挑戰題 1: 請照原文抄寫這篇「混合式」訴訟文章中的一段:從含有「文 | 中國政法大學證據科學研究院教授」的地方開始,抄到「斯及其男友索萊西託三人身上。」為止。
挑戰題 2: 根據這篇「混合式」訴訟文章,警方調查後把主要犯罪嫌疑鎖定在哪幾個人身上?請全部列出。
##### 節選段落
文 | 中國政法大學證據科學研究院教授
施鵬鵬
「混合式」訴訟之含義
義大利1988年的刑事訴訟改革極具震撼力,被稱為是自1808年《重罪法典》以來,歐洲大陸最具顛覆性的一次程序革命,是歐陸傳統職權主義國家全盤引入當事人主義的一次嘗試。儘管1992年義大利憲法法院通過三個著名的判決(第24號、254號和第255號)對這一改革進行了相當程度的修正,但義大利學術界普遍認為,1988年頒布的《刑事訴訟法典》已經是當事人主義結構的法典。而多數歐陸其他國家的學者認為,義大利刑事訴訟呈現了「混合性」,兼具職權主義和當事人主義的特徵,僅在混合程度上觀點有所不同。而當事人主義國家的學者則認為,義大利刑事訴訟依舊是職權主義。中國刑訴學界的主流學說也將義大利刑事訴訟界定為「混合式」訴訟。因此本文所指的「混合式」訴訟,便是在中國主流話語語境下,以義大利為代表的刑事訴訟模式。
阿曼達·諾克斯案簡介
2007年11月1日晚,英國留學生克爾徹在義大利佩魯賈市被性侵、謀殺,身中47處刀傷(有多處抵抗傷),且受到勒頸和虐待。這一惡性案件發生後,隨即在義大利引發大量關注。警方經調查,將主要犯罪嫌疑鎖定在蓋德、美國留學生阿曼達·諾克斯及其男友索萊西託三人身上。
##########
##### 提供資料
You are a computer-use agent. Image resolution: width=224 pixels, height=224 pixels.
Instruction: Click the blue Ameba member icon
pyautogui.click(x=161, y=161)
##########
書面解答 1:
文 | 中國政法大學證據科學研究院教授
施鵬鵬
「混合式」訴訟之含義
義大利1988年的刑事訴訟改革極具震撼力,被稱為是自1808年《重罪法典》以來,歐洲大陸最具顛覆性的一次程序革命,是歐陸傳統職權主義國家全盤引入當事人主義的一次嘗試。儘管1992年義大利憲法法院通過三個著名的判決(第24號、254號和第255號)對這一改革進行了相當程度的修正,但義大利學術界普遍認為,1988年頒布的《刑事訴訟法典》已經是當事人主義結構的法典。而多數歐陸其他國家的學者認為,義大利刑事訴訟呈現了「混合性」,兼具職權主義和當事人主義的特徵,僅在混合程度上觀點有所不同。而當事人主義國家的學者則認為,義大利刑事訴訟依舊是職權主義。中國刑訴學界的主流學說也將義大利刑事訴訟界定為「混合式」訴訟。因此本文所指的「混合式」訴訟,便是在中國主流話語語境下,以義大利為代表的刑事訴訟模式。
阿曼達·諾克斯案簡介
2007年11月1日晚,英國留學生克爾徹在義大利佩魯賈市被性侵、謀殺,身中47處刀傷(有多處抵抗傷),且受到勒頸和虐待。這一惡性案件發生後,隨即在義大利引發大量關注。警方經調查,將主要犯罪嫌疑鎖定在蓋德、美國留學生阿曼達·諾克斯及其男友索萊西託三人身上。

書面解答 2: 蓋德、阿曼達·諾克斯、索萊西託